Required work:
Answer these questions from the text on declaring pandemics:
(a) In which two states is the declaration formally vested in the Chief Health Officer?
(b) What technique does the writer find useful in these circumstances?
(c) What does the vertical axis of the plane cover?

Study text:

□ □ □

The current controversy about who should declare pandemics and introduce public health restrictions is a nice illustration of one of the dilemmas of public policy — how to manage choice when both options before the decision maker are good, but both also have downsides.

In the pandemic declaration case, there is a clear binary choice: either the decision is formally vested in the Chief Health Officer — as is the case now in Victoria and also Queensland — or it should be vested in a politician, i.e. the Premier or the Minister for Health, as is the case in NSW. There are precedents and good reasons for either choice, and benefits and costs with either choice.

In these circumstances I find a technique known as polarity management useful.

In essence, options are analysed in terms of a plane — with one polarity (CHO declaration) at one end of the horizontal axis, and the other polarity, ministerial declaration, at the other end. The vertical axis is about the positives and negatives of each choice. In the four quadrants created by the two axes one can list the various strengths and weaknesses, as shown here.

Landing on either of the two choices inevitably brings the negatives as well as the positives of that choice. Good policy requires thinking about how you minimise the negatives of the choice you land on, and how you might get some of the benefits of the positives of the alternative choice. Conceptually you start in one of the two top quadrants, move down to the associated negative quadrant, and then move up to the alternative positive quadrant.

□ □ □

Data records:
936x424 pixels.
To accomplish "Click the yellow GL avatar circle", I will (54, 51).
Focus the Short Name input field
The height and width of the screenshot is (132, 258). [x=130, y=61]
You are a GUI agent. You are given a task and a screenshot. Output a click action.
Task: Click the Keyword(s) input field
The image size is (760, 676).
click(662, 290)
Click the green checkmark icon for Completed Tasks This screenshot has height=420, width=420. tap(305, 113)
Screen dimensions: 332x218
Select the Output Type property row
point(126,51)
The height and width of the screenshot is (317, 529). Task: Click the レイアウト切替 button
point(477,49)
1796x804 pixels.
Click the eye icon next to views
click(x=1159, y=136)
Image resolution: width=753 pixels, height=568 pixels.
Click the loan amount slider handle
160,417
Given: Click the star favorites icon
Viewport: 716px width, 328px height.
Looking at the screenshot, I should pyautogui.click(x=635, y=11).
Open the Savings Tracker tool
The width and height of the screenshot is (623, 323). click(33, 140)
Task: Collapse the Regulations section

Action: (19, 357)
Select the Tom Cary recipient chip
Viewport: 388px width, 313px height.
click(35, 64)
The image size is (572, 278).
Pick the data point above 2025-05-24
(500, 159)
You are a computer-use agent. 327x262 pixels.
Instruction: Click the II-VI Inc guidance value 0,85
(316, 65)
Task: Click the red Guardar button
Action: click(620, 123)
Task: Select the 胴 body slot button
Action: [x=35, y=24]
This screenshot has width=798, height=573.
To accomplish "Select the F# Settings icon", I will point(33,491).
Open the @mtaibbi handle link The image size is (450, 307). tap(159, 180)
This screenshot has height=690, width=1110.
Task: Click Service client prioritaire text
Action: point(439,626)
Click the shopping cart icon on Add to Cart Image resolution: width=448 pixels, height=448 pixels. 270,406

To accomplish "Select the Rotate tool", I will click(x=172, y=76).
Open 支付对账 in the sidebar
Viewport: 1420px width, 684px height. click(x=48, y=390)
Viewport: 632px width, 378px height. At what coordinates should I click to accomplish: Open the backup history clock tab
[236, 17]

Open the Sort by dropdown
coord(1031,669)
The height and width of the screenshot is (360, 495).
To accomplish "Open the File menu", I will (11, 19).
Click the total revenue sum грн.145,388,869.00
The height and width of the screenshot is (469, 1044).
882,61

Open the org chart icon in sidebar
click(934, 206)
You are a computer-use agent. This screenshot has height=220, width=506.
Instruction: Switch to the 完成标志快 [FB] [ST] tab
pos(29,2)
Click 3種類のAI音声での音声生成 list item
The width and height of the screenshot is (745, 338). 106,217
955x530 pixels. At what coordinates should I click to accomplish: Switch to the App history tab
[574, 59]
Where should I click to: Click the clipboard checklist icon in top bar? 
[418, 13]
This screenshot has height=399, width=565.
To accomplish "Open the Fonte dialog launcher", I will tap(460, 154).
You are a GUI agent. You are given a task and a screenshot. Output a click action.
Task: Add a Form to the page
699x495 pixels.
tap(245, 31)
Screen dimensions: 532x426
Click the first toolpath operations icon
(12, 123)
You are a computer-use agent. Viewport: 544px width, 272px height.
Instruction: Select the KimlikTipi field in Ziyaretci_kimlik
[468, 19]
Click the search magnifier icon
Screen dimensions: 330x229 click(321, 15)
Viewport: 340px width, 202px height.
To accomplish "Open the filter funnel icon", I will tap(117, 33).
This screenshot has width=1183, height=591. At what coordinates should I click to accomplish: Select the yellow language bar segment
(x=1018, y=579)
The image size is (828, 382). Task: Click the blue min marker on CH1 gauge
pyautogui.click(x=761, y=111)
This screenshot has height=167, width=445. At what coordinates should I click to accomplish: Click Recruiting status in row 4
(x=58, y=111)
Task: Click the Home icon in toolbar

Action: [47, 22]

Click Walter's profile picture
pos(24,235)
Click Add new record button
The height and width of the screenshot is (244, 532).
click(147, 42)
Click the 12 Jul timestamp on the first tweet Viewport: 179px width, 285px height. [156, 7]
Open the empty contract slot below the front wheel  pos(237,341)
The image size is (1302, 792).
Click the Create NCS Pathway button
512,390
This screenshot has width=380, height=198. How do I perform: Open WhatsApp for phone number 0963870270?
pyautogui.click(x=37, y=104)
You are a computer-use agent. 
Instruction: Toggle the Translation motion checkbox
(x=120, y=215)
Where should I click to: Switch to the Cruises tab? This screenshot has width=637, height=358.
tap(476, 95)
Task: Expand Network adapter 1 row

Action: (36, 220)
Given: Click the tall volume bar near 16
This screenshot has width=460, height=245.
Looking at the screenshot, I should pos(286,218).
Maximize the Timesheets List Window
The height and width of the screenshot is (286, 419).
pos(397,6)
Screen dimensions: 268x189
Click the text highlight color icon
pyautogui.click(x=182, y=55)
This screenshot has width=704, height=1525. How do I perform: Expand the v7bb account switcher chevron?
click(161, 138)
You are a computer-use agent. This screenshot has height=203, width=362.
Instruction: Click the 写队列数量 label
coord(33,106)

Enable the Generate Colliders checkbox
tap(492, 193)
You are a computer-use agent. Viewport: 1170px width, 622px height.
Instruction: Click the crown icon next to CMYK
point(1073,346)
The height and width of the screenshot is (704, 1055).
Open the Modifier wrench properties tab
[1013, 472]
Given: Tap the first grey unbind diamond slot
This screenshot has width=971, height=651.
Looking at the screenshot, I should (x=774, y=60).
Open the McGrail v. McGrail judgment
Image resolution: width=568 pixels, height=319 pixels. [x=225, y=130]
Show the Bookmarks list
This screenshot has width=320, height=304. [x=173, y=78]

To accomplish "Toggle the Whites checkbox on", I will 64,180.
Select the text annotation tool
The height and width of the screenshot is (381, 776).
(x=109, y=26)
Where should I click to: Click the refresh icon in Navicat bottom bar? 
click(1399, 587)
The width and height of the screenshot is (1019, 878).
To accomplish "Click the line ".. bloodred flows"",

□ □ □

Solved problem:
(a) Victoria and Queensland.
(b) Polarity management.
(c) The positives and negatives of each choice.